Best practice: Validate LLM-as-a-judge scores against human judgments on a held-out set before trusting them for production decisions.



8. Human Evaluation Protocols

Human evaluation remains the gold standard for RAG systems.

Common criteria: Correctness, completeness, faithfulness, clarity, usefulness.

Protocol design:

  • Blind evaluation (evaluators don't know which system produced which answer).

  • Multiple annotators per example (typically 3).

  • Measure inter-annotator agreement (Cohen's Kappa).

Tradeoffs: High cost; low scalability; slow iteration — but irreplaceable for final validation.

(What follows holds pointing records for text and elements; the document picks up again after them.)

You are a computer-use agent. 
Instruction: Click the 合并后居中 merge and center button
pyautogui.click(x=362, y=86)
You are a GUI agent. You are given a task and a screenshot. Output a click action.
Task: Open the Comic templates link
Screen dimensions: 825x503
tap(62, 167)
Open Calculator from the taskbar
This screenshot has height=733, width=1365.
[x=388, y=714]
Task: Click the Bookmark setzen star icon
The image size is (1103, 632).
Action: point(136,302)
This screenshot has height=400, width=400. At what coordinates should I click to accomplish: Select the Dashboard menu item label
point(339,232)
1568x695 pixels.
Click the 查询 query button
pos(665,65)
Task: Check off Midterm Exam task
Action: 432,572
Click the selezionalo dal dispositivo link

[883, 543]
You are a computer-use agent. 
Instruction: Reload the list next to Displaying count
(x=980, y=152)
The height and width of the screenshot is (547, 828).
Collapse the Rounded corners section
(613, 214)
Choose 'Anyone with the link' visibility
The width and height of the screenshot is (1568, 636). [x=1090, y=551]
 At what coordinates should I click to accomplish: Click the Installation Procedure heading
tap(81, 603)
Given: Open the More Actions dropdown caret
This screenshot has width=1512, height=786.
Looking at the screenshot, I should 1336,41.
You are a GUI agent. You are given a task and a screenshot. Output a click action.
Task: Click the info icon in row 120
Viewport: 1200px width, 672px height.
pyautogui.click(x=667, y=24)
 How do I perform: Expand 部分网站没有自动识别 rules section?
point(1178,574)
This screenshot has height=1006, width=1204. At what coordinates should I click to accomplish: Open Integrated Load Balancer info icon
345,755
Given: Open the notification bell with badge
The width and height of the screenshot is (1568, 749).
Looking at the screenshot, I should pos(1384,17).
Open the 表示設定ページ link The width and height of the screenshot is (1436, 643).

9. Common RAG Failure Types and Root Causes

Failure Type Diagnosis Fix
Relevant doc not retrieved Low Recall@k Improve embeddings; use hybrid retrieval; adjust chunk size
Retrieved but not used by LLM Good recall, low faithfulness Improve prompt; citation constraints; rerank more aggressively
Partial hallucinations Mixed faithful + invented claims Faithfulness scoring; instruction-tune with grounding
Over-reliance on parametric knowledge Model ignores retrieved context Explicit grounding instructions; Self-RAG
Stale or contradictory sources Corpus not updated Add timestamps; filter by recency; update index


10. Agent Evaluation

For single-agent and multi-agent evaluation — metrics, benchmarks, outcome vs. trajectory evaluation, and multi-agent coordination failures — see the dedicated page: Agent Evaluation.


11. Building an Evaluation Dataset

Challenge: Creating reliable ground-truth labels for RAG is expensive.

Approaches:

  1. Synthetic generation: Use an LLM to generate questions from your document corpus, creating question–context–answer triples. Fast and free, but synthetic questions may not match real user queries.

  2. Production logging: Sample real user queries and have humans label relevant documents and correct answers. Most realistic, but requires live traffic.

  3. Expert annotation: For high-stakes domains (medical, legal), pay subject matter experts to create a gold-standard test set. Expensive but highest quality.